[DIRECTIONS FOR THIS TASK]:
Wherever the string "provinciales" appears in the listing, copy that line.

[EXERCISE INPUT]:

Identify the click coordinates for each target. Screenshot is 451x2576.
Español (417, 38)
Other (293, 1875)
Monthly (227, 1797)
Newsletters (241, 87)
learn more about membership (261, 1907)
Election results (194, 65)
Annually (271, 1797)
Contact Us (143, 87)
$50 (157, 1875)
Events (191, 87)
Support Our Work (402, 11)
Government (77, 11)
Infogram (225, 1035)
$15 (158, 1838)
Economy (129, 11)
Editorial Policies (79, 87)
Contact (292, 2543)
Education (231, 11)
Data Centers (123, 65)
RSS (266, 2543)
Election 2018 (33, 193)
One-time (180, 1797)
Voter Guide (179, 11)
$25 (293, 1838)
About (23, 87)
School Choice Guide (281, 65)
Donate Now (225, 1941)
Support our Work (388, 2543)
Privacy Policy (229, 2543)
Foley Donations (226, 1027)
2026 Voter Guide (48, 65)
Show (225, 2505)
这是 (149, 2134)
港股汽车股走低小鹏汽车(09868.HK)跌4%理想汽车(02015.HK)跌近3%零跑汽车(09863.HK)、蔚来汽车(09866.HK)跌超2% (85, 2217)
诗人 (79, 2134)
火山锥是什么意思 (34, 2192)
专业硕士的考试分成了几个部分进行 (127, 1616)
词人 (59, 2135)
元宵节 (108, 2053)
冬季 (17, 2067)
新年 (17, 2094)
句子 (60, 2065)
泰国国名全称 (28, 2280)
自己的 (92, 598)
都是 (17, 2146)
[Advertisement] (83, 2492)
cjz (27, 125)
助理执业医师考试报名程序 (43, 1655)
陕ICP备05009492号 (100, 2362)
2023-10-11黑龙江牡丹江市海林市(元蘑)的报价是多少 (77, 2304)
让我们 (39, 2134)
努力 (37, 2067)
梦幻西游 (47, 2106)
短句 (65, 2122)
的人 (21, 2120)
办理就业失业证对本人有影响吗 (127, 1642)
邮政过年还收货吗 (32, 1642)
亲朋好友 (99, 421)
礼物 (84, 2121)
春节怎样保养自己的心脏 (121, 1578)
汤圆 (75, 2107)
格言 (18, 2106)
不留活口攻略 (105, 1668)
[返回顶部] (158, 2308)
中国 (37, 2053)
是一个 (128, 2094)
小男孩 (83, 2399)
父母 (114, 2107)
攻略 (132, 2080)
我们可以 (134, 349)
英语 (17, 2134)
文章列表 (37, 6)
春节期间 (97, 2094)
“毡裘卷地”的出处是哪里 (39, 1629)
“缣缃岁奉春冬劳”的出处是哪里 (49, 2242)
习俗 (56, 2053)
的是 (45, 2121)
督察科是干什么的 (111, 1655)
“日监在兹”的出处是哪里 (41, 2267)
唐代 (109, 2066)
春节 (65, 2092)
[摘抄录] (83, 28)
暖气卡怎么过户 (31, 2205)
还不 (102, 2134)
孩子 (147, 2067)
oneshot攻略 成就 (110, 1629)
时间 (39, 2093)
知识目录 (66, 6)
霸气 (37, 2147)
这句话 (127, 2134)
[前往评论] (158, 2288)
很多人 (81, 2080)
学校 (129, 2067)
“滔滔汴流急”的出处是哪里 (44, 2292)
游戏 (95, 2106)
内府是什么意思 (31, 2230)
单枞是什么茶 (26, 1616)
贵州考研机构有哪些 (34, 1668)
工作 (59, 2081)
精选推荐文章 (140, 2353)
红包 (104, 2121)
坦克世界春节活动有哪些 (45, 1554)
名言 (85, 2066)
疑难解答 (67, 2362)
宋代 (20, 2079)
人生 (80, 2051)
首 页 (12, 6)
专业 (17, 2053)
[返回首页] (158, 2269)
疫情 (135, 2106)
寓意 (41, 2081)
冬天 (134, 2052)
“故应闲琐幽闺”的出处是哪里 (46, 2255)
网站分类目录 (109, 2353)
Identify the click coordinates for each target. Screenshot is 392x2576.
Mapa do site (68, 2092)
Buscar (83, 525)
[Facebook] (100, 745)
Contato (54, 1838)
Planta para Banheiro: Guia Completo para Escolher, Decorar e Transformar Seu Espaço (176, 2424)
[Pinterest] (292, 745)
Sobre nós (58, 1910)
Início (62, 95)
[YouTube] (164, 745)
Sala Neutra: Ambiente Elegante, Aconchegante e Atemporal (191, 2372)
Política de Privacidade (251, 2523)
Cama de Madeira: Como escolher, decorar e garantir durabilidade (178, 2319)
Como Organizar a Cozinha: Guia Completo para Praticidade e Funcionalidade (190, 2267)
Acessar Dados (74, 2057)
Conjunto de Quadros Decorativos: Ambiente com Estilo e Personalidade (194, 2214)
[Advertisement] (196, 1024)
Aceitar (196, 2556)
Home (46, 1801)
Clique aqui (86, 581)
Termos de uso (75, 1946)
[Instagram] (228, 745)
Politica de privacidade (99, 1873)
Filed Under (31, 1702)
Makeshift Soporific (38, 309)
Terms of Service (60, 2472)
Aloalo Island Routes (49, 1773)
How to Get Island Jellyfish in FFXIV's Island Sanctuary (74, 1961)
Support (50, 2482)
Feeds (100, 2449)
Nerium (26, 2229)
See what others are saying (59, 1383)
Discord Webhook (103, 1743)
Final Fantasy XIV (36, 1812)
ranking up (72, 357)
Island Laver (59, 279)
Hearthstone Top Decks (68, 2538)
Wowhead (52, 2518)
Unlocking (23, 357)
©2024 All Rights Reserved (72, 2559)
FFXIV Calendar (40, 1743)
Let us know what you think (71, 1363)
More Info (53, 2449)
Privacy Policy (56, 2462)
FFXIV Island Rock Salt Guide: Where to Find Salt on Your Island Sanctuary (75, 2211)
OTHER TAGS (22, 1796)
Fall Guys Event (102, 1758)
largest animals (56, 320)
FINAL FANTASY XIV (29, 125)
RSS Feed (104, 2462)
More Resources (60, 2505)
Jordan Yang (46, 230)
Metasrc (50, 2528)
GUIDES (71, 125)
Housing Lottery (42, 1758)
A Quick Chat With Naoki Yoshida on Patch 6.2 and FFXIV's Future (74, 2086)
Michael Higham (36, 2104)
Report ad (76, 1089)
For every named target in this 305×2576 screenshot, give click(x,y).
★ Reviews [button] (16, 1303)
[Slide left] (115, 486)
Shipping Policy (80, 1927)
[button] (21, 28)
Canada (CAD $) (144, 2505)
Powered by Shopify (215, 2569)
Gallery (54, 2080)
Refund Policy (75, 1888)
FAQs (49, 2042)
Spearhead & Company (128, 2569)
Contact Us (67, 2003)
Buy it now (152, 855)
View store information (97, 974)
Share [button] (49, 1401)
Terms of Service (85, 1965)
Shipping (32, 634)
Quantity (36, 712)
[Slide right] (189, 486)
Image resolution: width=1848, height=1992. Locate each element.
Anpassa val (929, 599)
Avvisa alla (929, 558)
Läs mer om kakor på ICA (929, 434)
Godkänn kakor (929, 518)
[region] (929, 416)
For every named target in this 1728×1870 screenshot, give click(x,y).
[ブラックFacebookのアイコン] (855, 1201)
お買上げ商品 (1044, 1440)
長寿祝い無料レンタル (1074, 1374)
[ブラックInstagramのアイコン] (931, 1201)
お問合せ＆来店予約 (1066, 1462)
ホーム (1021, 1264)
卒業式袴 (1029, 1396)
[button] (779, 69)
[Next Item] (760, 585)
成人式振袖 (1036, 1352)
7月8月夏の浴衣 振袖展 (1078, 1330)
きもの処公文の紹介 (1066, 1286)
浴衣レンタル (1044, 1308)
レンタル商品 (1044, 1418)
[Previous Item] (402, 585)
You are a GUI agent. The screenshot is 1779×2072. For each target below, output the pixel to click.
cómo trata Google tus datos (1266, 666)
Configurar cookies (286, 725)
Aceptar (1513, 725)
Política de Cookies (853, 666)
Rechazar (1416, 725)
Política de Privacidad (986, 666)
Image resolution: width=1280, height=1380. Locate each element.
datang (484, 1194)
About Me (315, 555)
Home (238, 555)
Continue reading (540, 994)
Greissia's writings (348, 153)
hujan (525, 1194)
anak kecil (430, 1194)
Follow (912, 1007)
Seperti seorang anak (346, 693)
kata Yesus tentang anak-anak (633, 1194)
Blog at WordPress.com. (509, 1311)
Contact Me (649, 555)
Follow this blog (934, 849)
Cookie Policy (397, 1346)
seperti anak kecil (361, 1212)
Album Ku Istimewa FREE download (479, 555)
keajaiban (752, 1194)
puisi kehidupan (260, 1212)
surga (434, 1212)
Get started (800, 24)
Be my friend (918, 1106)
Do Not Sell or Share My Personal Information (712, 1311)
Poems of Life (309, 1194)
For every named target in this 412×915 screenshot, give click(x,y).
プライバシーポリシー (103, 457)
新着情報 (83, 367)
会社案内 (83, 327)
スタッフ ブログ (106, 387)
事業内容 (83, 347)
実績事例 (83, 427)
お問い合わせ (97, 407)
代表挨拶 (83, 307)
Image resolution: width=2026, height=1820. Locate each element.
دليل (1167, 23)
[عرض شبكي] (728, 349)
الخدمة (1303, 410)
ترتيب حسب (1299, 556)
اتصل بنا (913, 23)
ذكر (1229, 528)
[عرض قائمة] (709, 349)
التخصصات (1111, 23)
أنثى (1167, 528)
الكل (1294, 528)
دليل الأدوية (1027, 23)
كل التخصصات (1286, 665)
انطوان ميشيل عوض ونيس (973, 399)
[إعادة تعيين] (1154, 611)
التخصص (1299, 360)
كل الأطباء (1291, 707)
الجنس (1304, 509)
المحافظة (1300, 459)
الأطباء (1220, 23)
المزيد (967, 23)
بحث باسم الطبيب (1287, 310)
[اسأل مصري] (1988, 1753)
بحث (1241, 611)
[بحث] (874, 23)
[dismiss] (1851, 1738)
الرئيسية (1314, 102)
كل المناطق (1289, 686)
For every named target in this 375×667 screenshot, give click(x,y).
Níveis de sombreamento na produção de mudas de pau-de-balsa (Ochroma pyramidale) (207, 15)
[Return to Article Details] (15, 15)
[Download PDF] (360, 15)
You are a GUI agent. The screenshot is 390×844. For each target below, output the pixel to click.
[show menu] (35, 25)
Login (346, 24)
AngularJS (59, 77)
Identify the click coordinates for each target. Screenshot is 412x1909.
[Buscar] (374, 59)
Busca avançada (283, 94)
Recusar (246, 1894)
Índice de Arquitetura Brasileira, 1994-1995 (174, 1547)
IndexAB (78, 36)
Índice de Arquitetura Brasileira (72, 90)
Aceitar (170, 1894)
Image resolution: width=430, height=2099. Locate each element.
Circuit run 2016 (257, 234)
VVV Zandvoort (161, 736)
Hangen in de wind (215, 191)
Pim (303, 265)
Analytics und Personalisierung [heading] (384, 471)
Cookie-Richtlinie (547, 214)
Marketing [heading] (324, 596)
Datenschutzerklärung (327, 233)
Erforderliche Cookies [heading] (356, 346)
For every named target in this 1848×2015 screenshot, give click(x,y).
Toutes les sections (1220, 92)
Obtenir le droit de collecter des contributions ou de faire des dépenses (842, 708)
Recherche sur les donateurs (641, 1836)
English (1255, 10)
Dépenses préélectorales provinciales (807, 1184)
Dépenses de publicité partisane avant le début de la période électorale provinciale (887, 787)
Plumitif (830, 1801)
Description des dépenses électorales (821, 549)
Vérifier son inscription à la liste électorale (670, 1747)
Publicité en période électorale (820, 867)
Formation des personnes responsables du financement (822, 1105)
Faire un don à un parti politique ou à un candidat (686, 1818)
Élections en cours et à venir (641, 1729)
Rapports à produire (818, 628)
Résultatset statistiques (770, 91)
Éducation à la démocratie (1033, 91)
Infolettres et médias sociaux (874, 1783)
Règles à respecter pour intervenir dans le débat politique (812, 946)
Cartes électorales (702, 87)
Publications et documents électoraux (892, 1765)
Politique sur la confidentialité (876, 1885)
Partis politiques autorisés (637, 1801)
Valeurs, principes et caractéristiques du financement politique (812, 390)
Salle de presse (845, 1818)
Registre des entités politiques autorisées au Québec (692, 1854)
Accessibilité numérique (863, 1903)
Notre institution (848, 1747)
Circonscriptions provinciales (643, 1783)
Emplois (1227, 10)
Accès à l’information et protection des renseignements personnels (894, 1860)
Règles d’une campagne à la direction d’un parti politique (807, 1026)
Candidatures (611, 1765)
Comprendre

[FINAL ANSWER]:
Dépenses préélectorales provinciales (807, 1184)
Circonscriptions provinciales (643, 1783)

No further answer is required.